**Task:**
Lay out the material below as a Markdown table with the columns Row and Material line. Begin at the line that has "Click the database icon in breadcrumb", stop after the line that has "pos(605,62)", skip blank lines, and leave out the pictures.

**Excerpted records:**
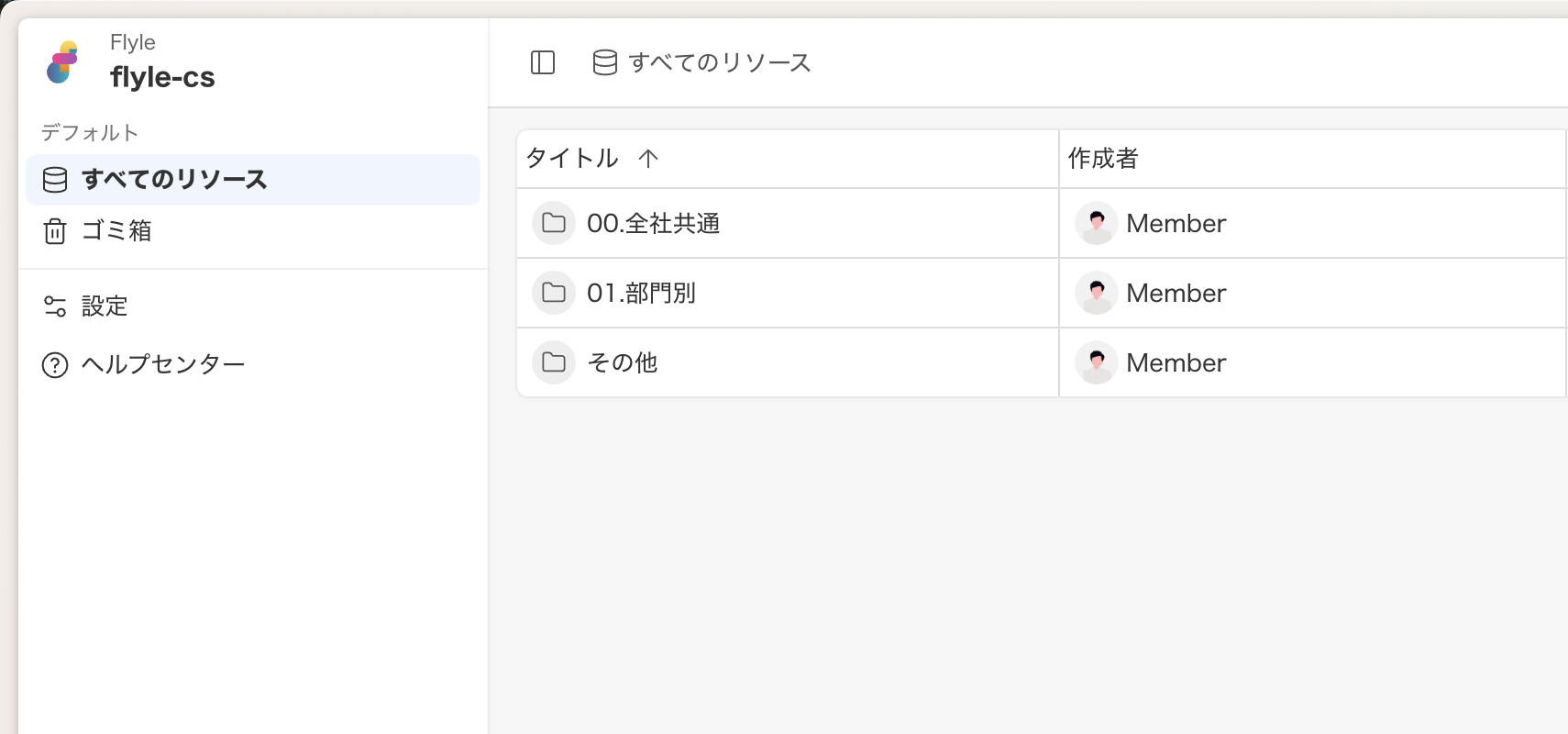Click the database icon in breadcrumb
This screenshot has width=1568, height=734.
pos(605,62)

---

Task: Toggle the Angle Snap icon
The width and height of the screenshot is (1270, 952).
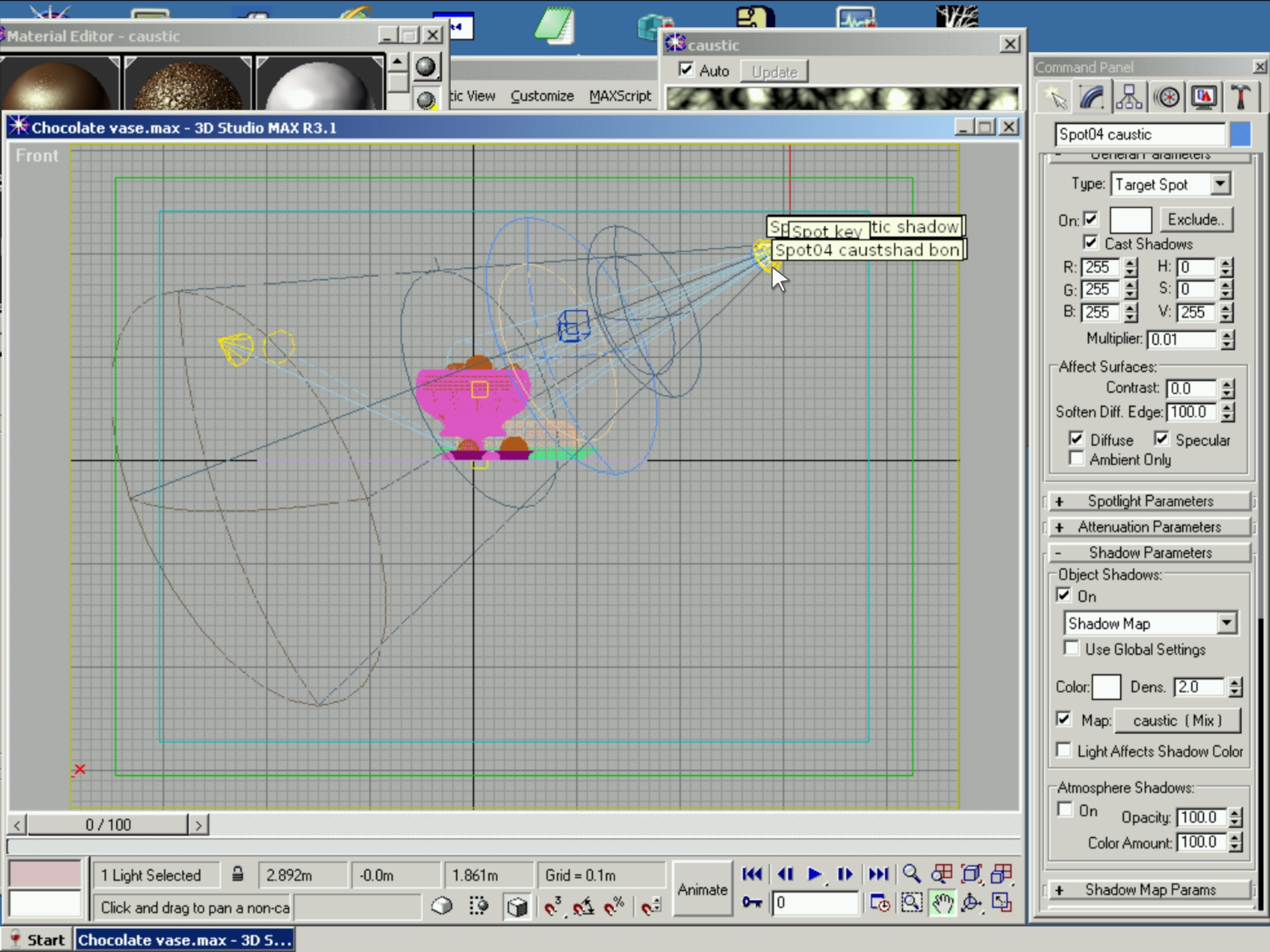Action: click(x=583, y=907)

**Problem solution:**
| Row | Material line |
|---|---|
| 1 | Click the database icon in breadcrumb |
| 2 | This screenshot has width=1568, height=734. |
| 3 | pos(605,62) |